→ **What you have to do**:
Copy nothing but the lines running from the one containing "342x222 pixels. Task: Select" through the end of the listing below. Drop the pictures.
※ ※ ※
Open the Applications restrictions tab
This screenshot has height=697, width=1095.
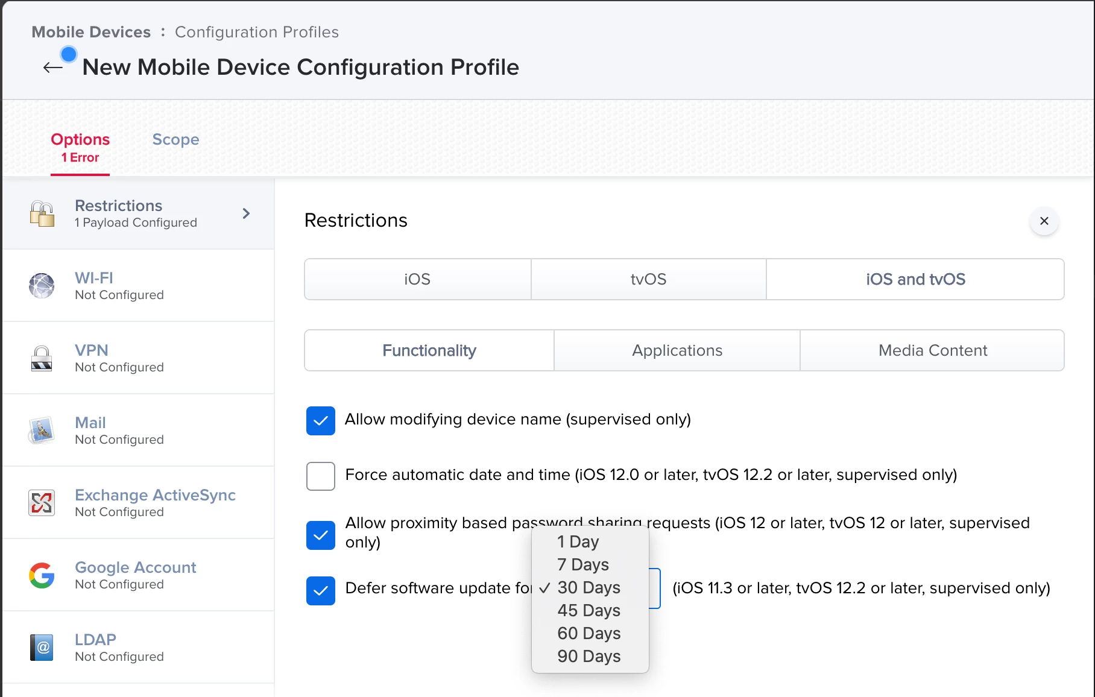pos(677,350)
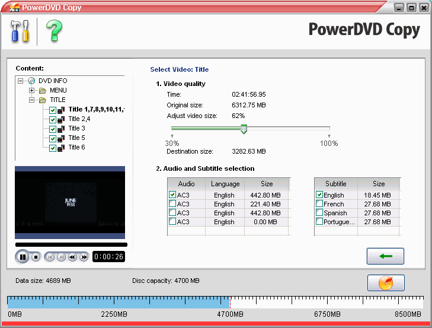Viewport: 432px width, 328px height.
Task: Enable the second AC3 audio track
Action: pyautogui.click(x=172, y=203)
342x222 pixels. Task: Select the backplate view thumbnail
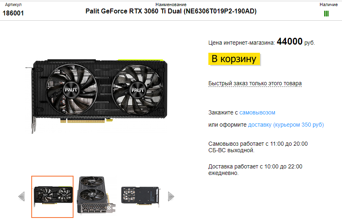(x=141, y=196)
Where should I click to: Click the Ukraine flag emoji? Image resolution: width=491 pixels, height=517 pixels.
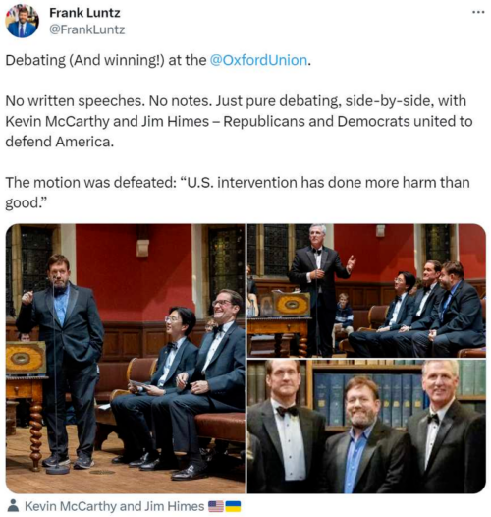click(233, 506)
※ ※ ※
→ **Result**:
342x222 pixels. Task: Select the backplate view thumbnail
(x=141, y=196)
Where should I click to: Click the Ukraine flag emoji? Image resolution: width=491 pixels, height=517 pixels.
click(233, 506)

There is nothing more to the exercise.